In an all-volunteer Army, people serve because they’ve made a conscious decision to. It’s a career choice, and those soldiers they serve with are significant in the same way that our coworkers are to you and me. Imagine going to work one day, only to find out that the person who worked at the desk next to your was killed. You’d probably want to find some way to remember that person; soldiers in today’s Army and the community that surrounds them are no different.

During Vietnam and Korea, the historians say, many bases were places for training soldiers and shipping them out, rarely to see them return, with memorial services uncommon. Now, in the age of the all-volunteer force, the base has become the center of community. The Army and other branches have fostered the idea that military service is as much about education, job training and belonging to a community as national defense.

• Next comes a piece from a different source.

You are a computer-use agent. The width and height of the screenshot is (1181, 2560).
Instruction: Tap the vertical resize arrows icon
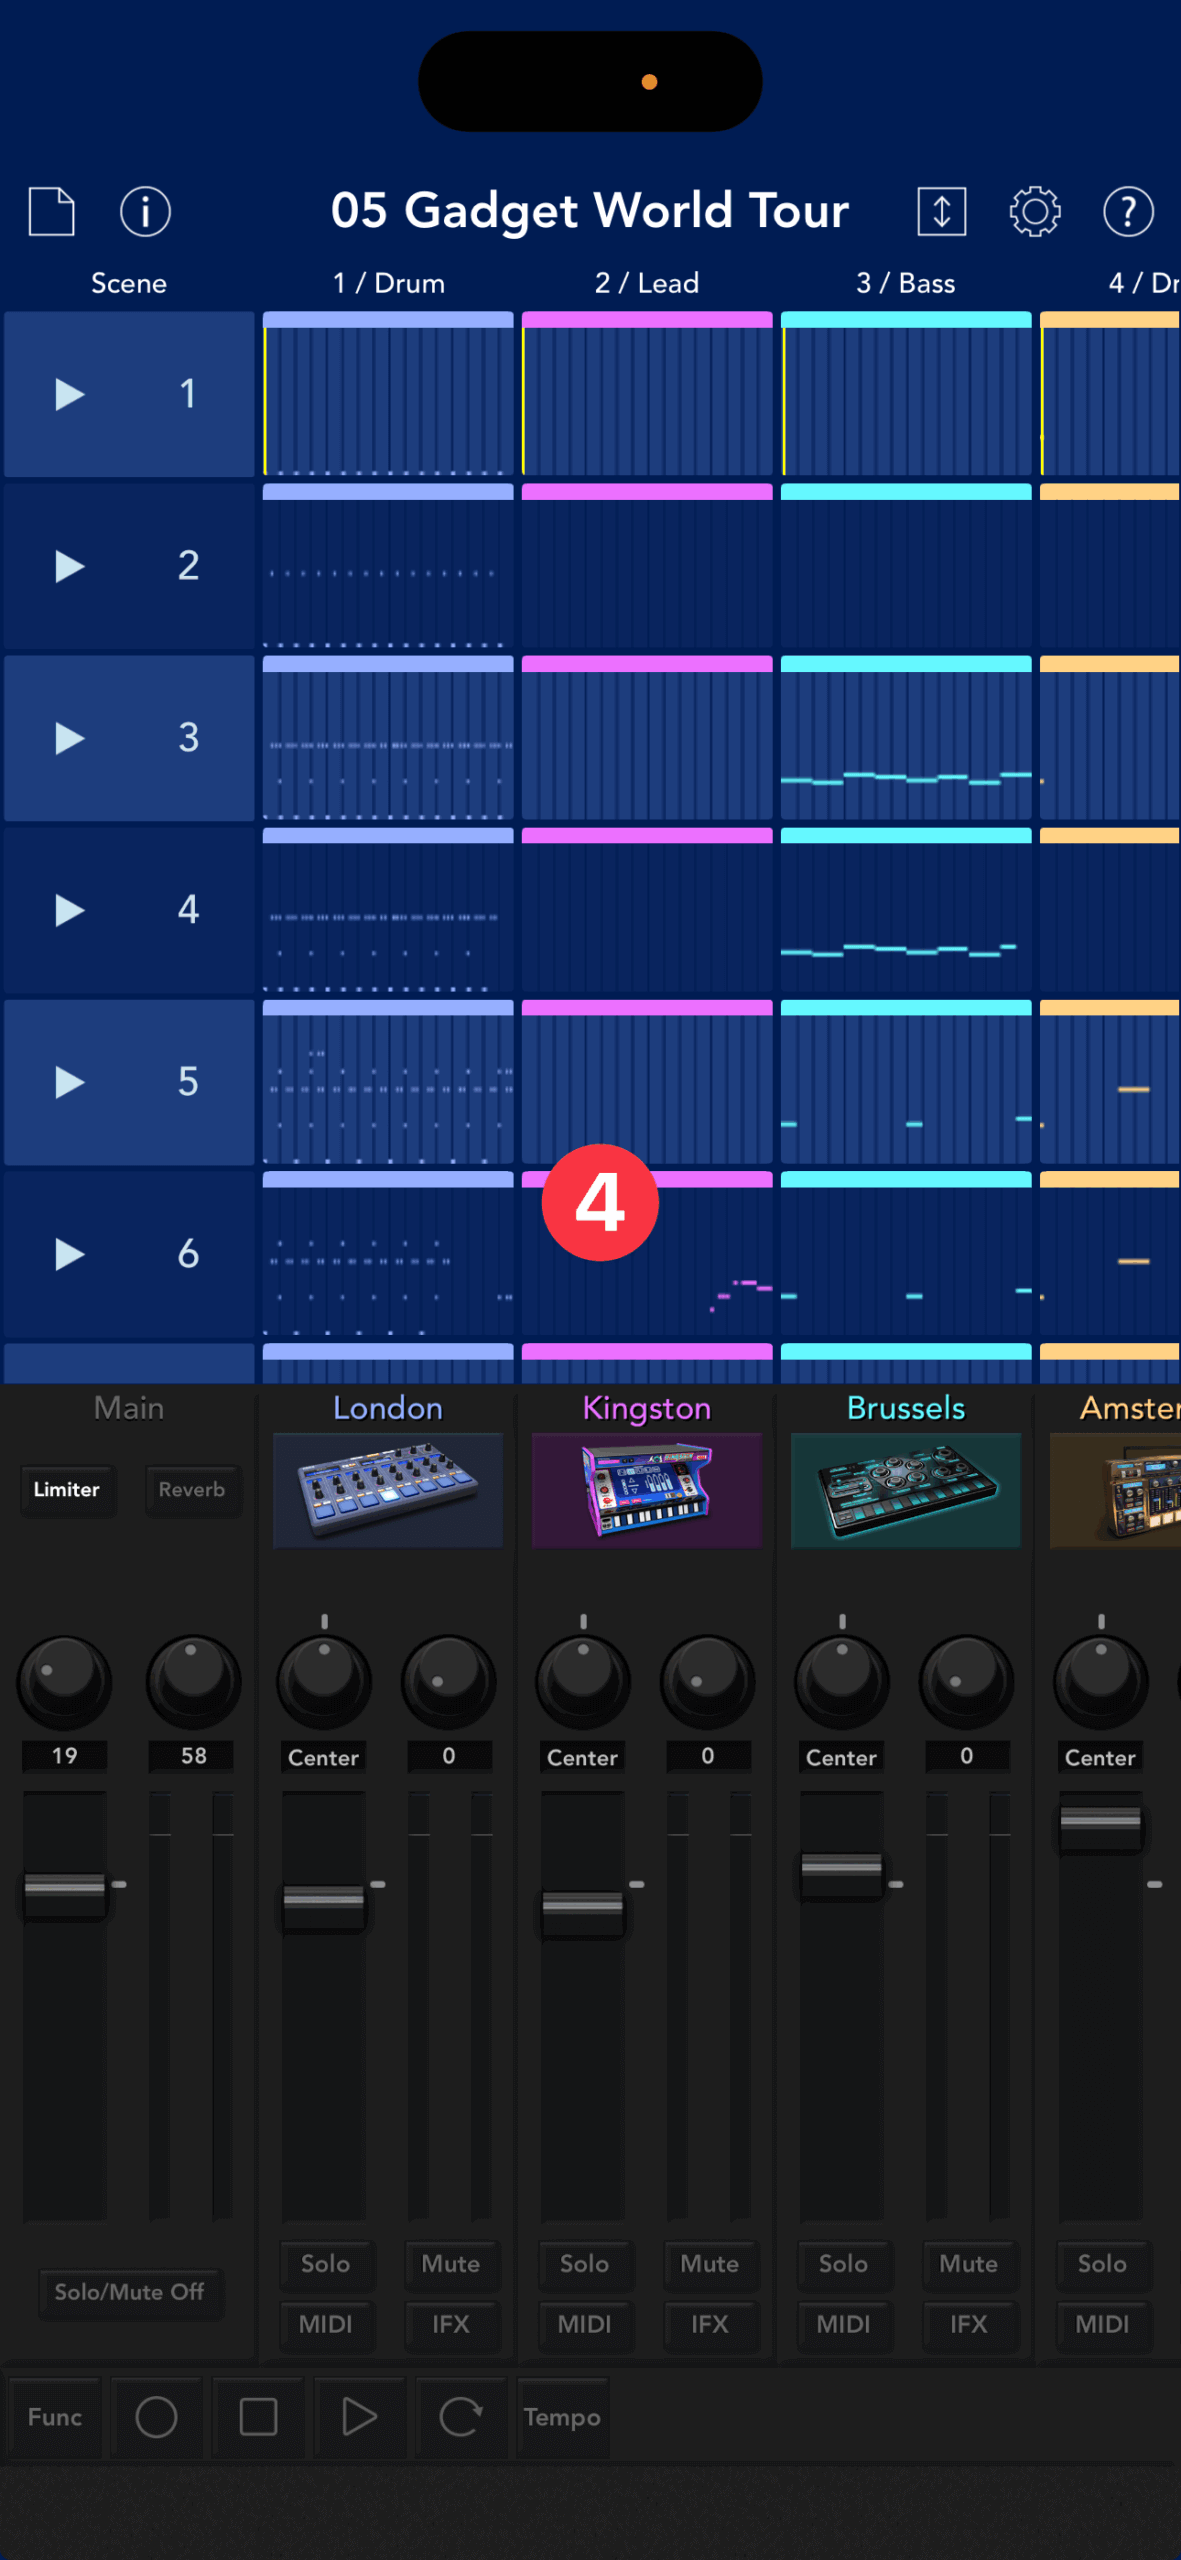click(x=941, y=211)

“It wasn’t considered the Army’s business in any of the other wars to conduct these services,” said Alan H. Archambault, director of the Fort Lewis Military Museum, which is supported by the Army. “It was the hometowns of the soldiers that died that had these. Now I think the Army bases are trying to be the hometowns.”

Army officials said the idea to hold monthly services reflected a need to find balance between honoring the dead and the practical reality that the services take time to plan, including things like coordinating rifle salutes and arranging receptions for family members who attend.

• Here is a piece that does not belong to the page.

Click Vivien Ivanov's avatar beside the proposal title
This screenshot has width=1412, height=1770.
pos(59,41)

“As much as we would like to think otherwise, I am afraid that with the number of soldiers we now have in harm’s way, our losses will preclude us from continuing to do individual memorial ceremonies,” Brig. Gen. William Troy, who was the interim commander at Fort Lewis at the time, wrote in an e-mail message announcing the policy in May.

While I can certainly understand the concerns of Gen. Troy, what his policy fails to recognize is the impact that the deaths of individual soldiers have on those left behind. People need to be able to feel as if they can grieve and honor an individual soldier’s sacrifice. Going to a once-a-month schedule simply comes off as a ham-handed attempt to gloss over the reality of the suffering created by Our Glorious and Benevolent Leader’s © pointless and never-ending war against a terrorist threat of his own creation.

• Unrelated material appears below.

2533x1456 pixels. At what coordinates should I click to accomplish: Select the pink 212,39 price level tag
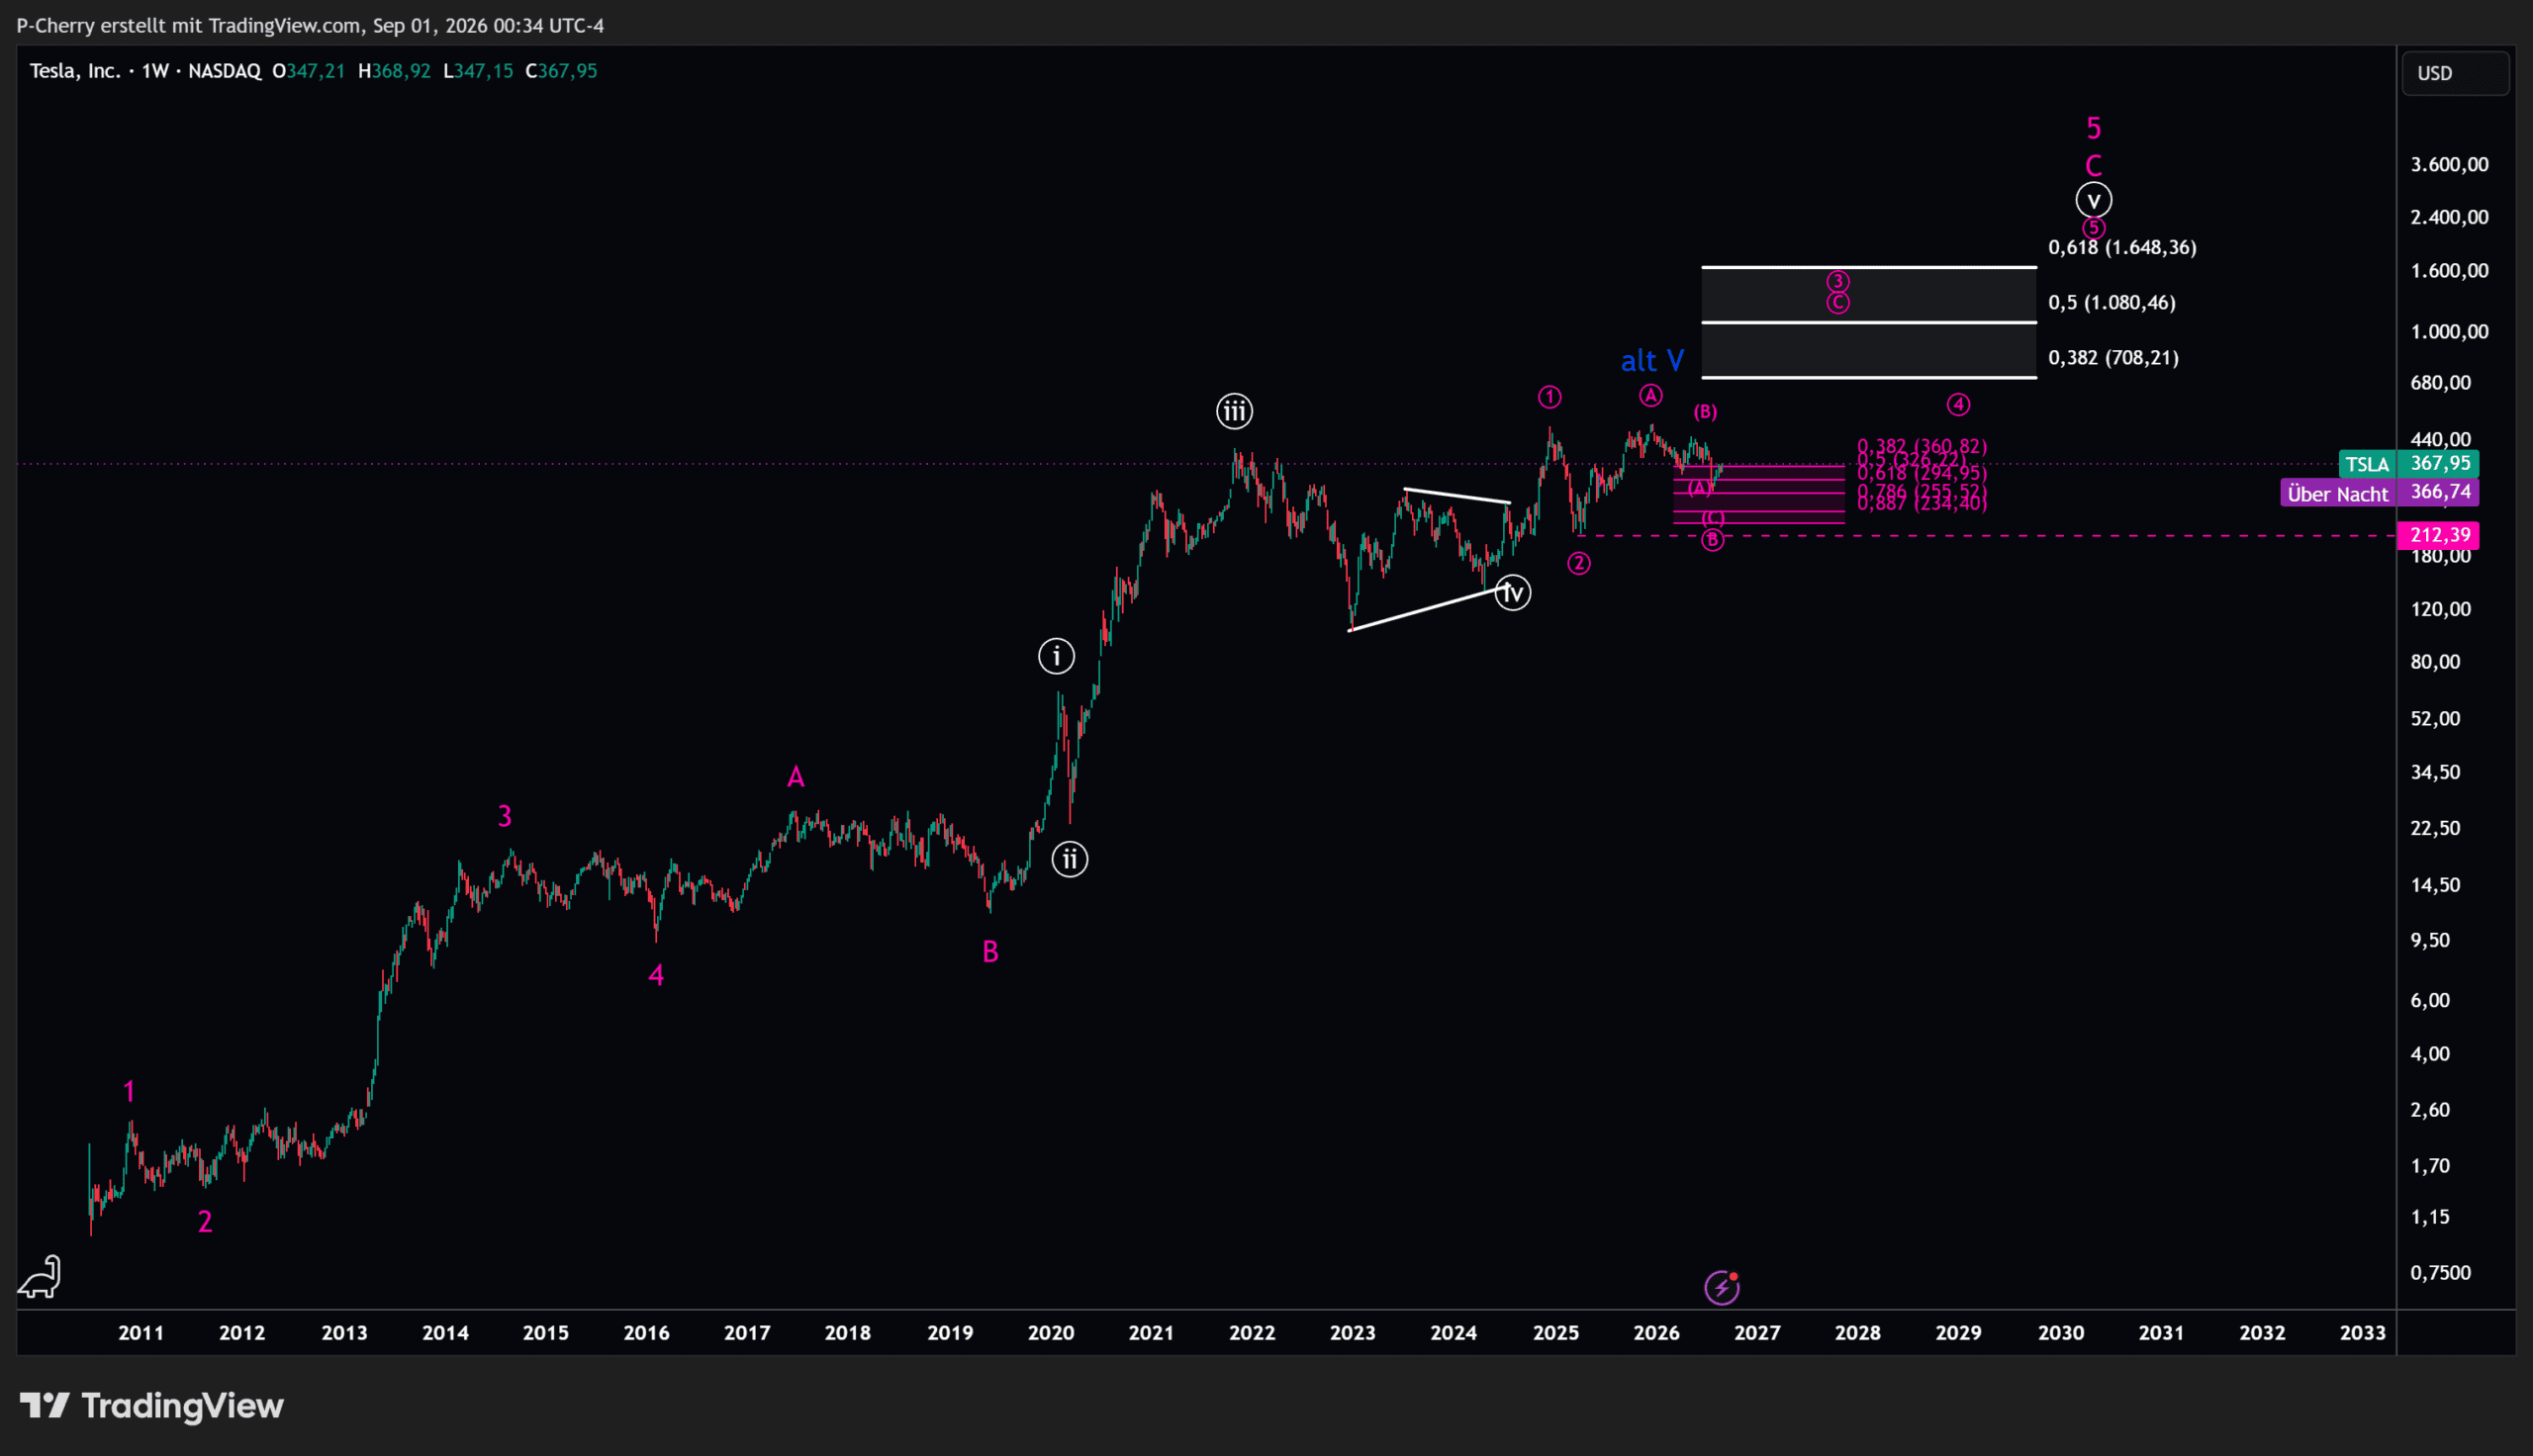coord(2438,535)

Simply put, people at Ft. Lewis understand that lives are being wasted, and Gen. Troy’s policy probably feels an awful lot like gross and inexcusable disrespect for fallen soldiers. No, Gen. Troy no doubt never intended this to be the case, but the end result is the same…and it’s just plain wrong.

Americans who die in Iraq and Afghanistan deserve to be remembered as individuals, not as part of some sort of officially faceless collective dutifully memorialized once a month. It’s the least that can and should be done to recognize the senseless wasting of their lives.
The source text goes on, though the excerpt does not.